Kenya is intensifying initiatives to modernize its tea sector in anticipation of International Tea Day on May 21, allocating KSh 3.5 billion to implement reforms, minimize expenses, and attract younger participants to the industry.
Tea Board of Kenya (TBK) Chief Executive Officer Willy Mutai recently toured Momul Tea Factory, engaging in discussions with the factory’s leadership and inspecting a recently developed orthodox tea processing facility.
The tour sought to synchronize factory activities with the government’s wider strategy to enhance value creation within the industry.
Among the reform measures, KSh 1 billion has been allocated in the 2025/26 supplementary budget to accelerate critical developments in the field.
Momul Tea Factory has also collaborated with the Tea Research Institute to allocate eight acres of land for creating specialized, value-enhanced tea products, an initiative anticipated to boost Kenyan tea’s competitiveness in international markets.
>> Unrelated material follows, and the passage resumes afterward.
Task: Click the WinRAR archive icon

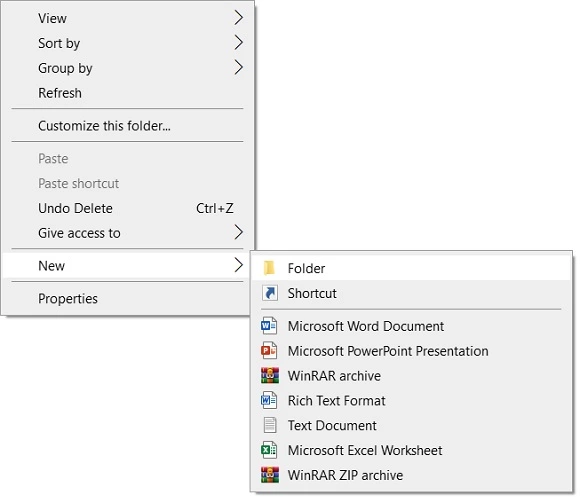Action: pos(270,375)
To alleviate production expenses, authorities are seeking tax exemptions on packaging materials, which would decrease operational costs for manufacturers and result in improved earnings for growers.
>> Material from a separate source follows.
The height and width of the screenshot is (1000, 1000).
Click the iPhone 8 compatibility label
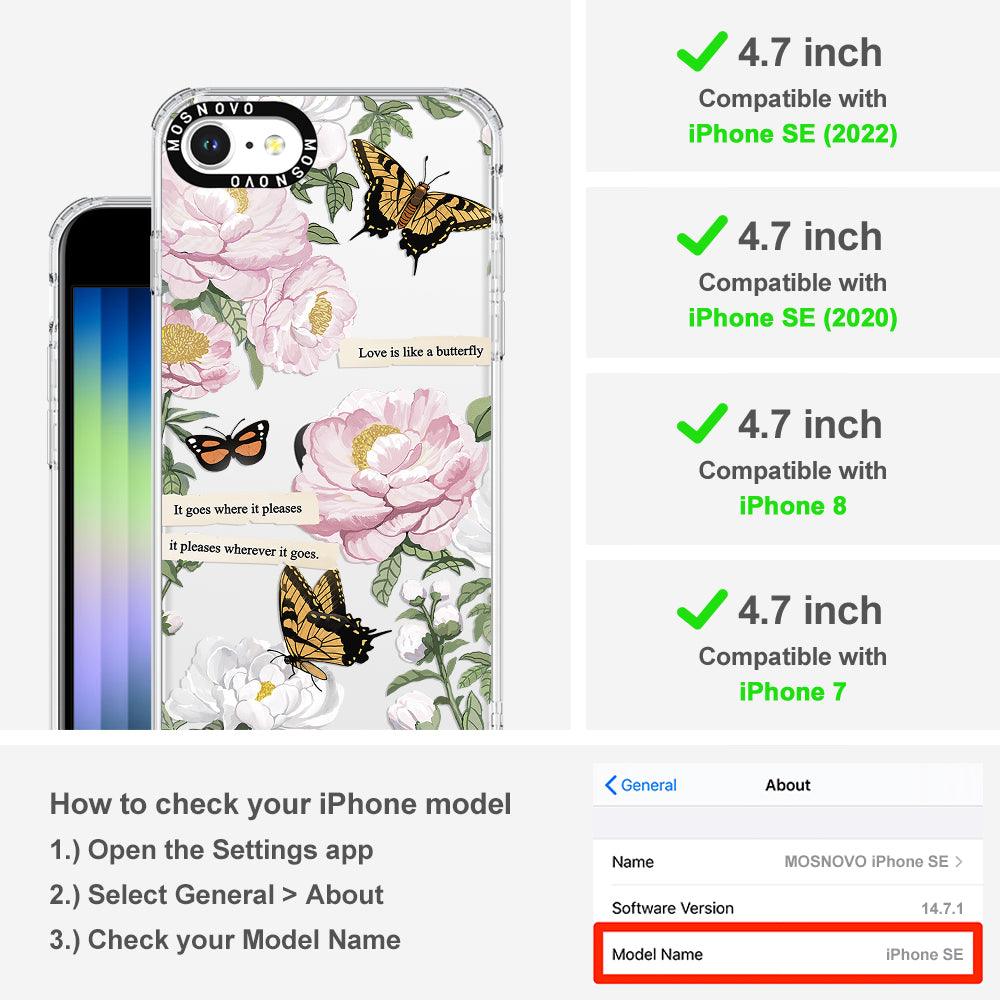click(x=793, y=506)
The Tea Research Institute has additionally provided 10,000 premium tea seedlings for farmers connected to Momul, with these enhanced varieties forecasted to increase both harvest volumes and product excellence.
Addressing attendees during the tour, Mutai stressed that the industry’s modernization will focus on minimizing costs and maximizing benefits for agricultural producers.
“As we prepare for May 21, our priority continues to be decreasing costs and enhancing the market worth of every kilogram cultivated by Kenyan farmers,” he stated.
Complementing this year’s festivities, Kenya will also welcome the first-ever Youth Tea Festival, a program intended to engage younger individuals in the tea supply chain while fostering innovation and environmental responsibility in the field.